### Records shown
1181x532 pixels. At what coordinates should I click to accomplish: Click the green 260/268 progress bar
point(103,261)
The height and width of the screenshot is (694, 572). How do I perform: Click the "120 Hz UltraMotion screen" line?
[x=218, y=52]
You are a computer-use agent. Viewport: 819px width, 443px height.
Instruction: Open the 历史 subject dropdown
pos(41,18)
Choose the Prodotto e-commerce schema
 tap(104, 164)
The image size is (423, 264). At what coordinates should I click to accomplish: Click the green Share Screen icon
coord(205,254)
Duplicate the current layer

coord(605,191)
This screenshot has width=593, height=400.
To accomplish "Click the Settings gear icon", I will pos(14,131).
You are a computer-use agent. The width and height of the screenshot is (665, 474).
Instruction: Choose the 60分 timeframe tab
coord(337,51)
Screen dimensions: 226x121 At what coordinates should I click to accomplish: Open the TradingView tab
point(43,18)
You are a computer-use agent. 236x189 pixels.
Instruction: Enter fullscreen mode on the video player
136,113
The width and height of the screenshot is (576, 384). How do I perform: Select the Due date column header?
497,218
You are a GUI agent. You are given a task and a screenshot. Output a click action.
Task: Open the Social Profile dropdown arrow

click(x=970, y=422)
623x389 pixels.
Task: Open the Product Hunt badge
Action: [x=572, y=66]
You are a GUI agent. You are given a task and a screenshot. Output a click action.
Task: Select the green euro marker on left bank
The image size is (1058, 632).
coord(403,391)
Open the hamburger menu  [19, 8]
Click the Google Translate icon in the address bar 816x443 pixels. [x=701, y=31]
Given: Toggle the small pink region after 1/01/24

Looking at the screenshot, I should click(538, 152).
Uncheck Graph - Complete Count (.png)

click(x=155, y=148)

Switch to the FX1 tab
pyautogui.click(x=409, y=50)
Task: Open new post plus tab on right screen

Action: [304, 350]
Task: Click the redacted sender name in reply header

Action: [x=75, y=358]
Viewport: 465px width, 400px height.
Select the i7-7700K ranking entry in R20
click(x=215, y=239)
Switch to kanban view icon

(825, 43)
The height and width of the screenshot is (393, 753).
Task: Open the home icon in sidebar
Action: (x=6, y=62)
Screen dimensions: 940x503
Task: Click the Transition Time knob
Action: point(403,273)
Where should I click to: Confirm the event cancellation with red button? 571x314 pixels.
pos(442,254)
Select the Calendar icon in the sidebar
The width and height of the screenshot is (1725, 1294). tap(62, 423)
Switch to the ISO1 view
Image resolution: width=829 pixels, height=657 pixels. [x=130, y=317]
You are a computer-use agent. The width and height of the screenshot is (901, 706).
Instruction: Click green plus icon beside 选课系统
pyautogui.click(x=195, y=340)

### Problem to solve
Exact reproduction of the whole material is the required answer.

### Written answer
1181x532 pixels. At what coordinates should I click to accomplish: Click the green 260/268 progress bar
point(103,261)
The height and width of the screenshot is (694, 572). How do I perform: Click the "120 Hz UltraMotion screen" line?
[x=218, y=52]
You are a computer-use agent. Viewport: 819px width, 443px height.
Instruction: Open the 历史 subject dropdown
pos(41,18)
Choose the Prodotto e-commerce schema
 tap(104, 164)
The image size is (423, 264). At what coordinates should I click to accomplish: Click the green Share Screen icon
coord(205,254)
Duplicate the current layer

coord(605,191)
This screenshot has width=593, height=400.
To accomplish "Click the Settings gear icon", I will pos(14,131).
You are a computer-use agent. The width and height of the screenshot is (665, 474).
Instruction: Choose the 60分 timeframe tab
coord(337,51)
Screen dimensions: 226x121 At what coordinates should I click to accomplish: Open the TradingView tab
point(43,18)
You are a computer-use agent. 236x189 pixels.
Instruction: Enter fullscreen mode on the video player
136,113
The width and height of the screenshot is (576, 384). How do I perform: Select the Due date column header?
497,218
You are a GUI agent. You are given a task and a screenshot. Output a click action.
Task: Open the Social Profile dropdown arrow

click(x=970, y=422)
623x389 pixels.
Task: Open the Product Hunt badge
Action: [x=572, y=66]
You are a GUI agent. You are given a task and a screenshot. Output a click action.
Task: Select the green euro marker on left bank
The image size is (1058, 632).
coord(403,391)
Open the hamburger menu  [19, 8]
Click the Google Translate icon in the address bar 816x443 pixels. [x=701, y=31]
Given: Toggle the small pink region after 1/01/24

Looking at the screenshot, I should click(538, 152).
Uncheck Graph - Complete Count (.png)

click(x=155, y=148)

Switch to the FX1 tab
pyautogui.click(x=409, y=50)
Task: Open new post plus tab on right screen

Action: [304, 350]
Task: Click the redacted sender name in reply header

Action: [x=75, y=358]
Viewport: 465px width, 400px height.
Select the i7-7700K ranking entry in R20
click(x=215, y=239)
Switch to kanban view icon

(825, 43)
The height and width of the screenshot is (393, 753).
Task: Open the home icon in sidebar
Action: (x=6, y=62)
Screen dimensions: 940x503
Task: Click the Transition Time knob
Action: point(403,273)
Where should I click to: Confirm the event cancellation with red button? 571x314 pixels.
pos(442,254)
Select the Calendar icon in the sidebar
The width and height of the screenshot is (1725, 1294). tap(62, 423)
Switch to the ISO1 view
Image resolution: width=829 pixels, height=657 pixels. [x=130, y=317]
You are a computer-use agent. The width and height of the screenshot is (901, 706).
Instruction: Click green plus icon beside 选课系统
pyautogui.click(x=195, y=340)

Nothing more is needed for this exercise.